# Money Management Class



## Louise77 (17 Oct 2008)

Myself and hubby have been really getting stuck into a balck hole of debt that we can't seem to get out of - is there any household budgeting class or course that we both can go on in Dublin. We've tried everything else but it just isn't working?
Help!
L


----------



## asdfg (17 Oct 2008)

You could approach MABS They are probably unindated with people looking for help but they may be able to advice on a course to help you.


----------



## D8Lady (17 Oct 2008)

UCD have an adult education course that sounds like what you want.

[broken link removed]  

D8L


----------



## Jonathan.OB (3 Nov 2008)

www.itsyourmoney.ie

you should be able to gain as much knowledge and information as you need from that website. If you're having trouble understanding any key issues, just pick up the phone and call them. 

I would be wary of paying out a couple of hundred bob on a "money advice" course, unless you're very proactive about this. 

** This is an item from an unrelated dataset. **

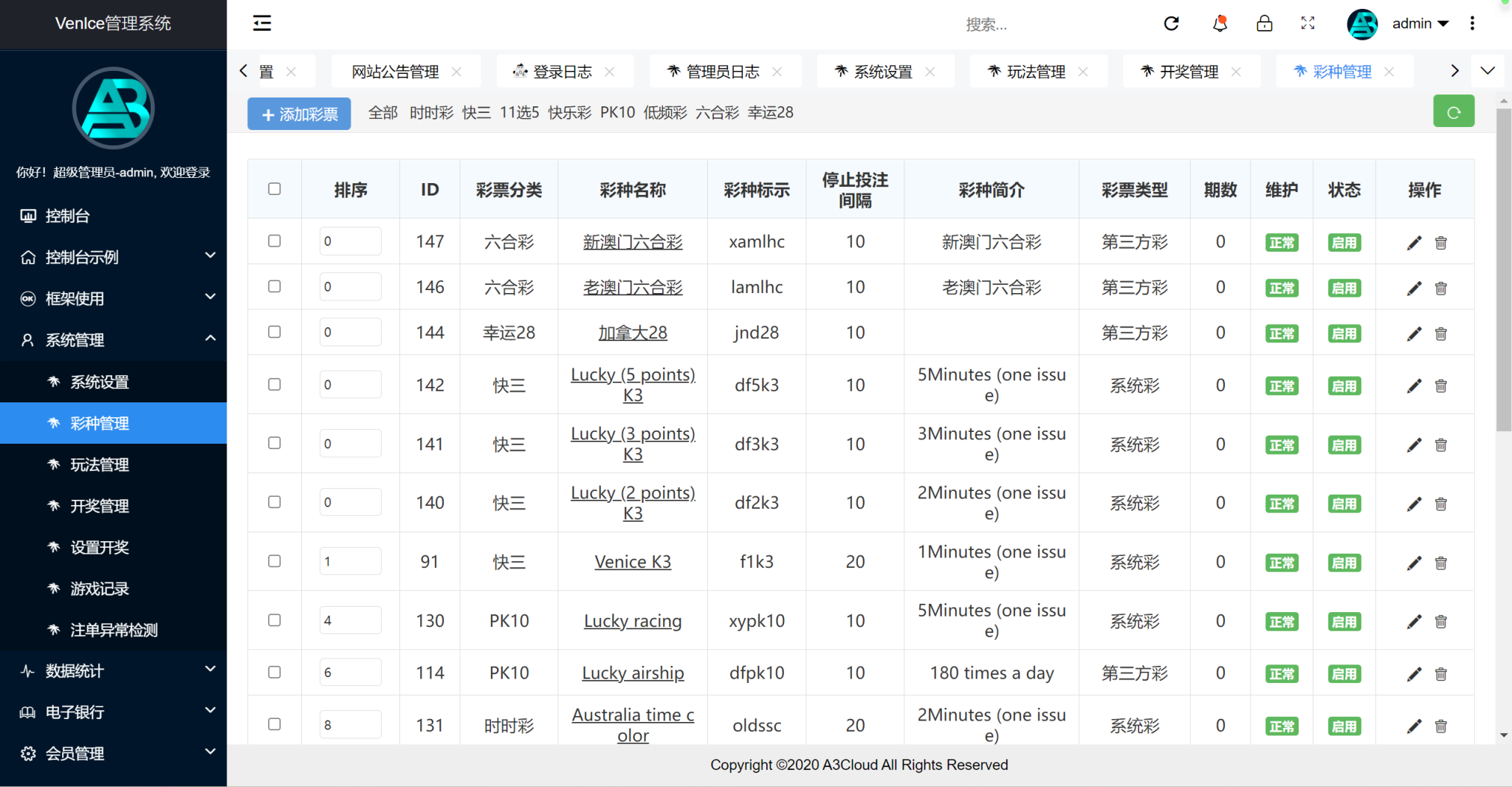This screenshot has width=1512, height=787.
Task: Click the lock screen icon
Action: coord(1264,24)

Why not buy a personal finance book and devour it in a few days. Read it twice, three times. It can only help.


----------



## Jonathan.OB (3 Nov 2008)

oh, i see that course is only €80. 

seems reasonable. Anyone have any feedback on it?


----------



## Bronte (3 Nov 2008)

Louise77 said:


> Myself and hubby have been really getting stuck into a balck hole of debt that we can't seem to get out of - is there any household budgeting class or course that we both can go on in Dublin. We've tried everything else but it just isn't working?
> Help!
> L


Why don't you do the money makeover section here on AAM and you'll get plenty of advice, have a look at previous threads as well for inspiration.


----------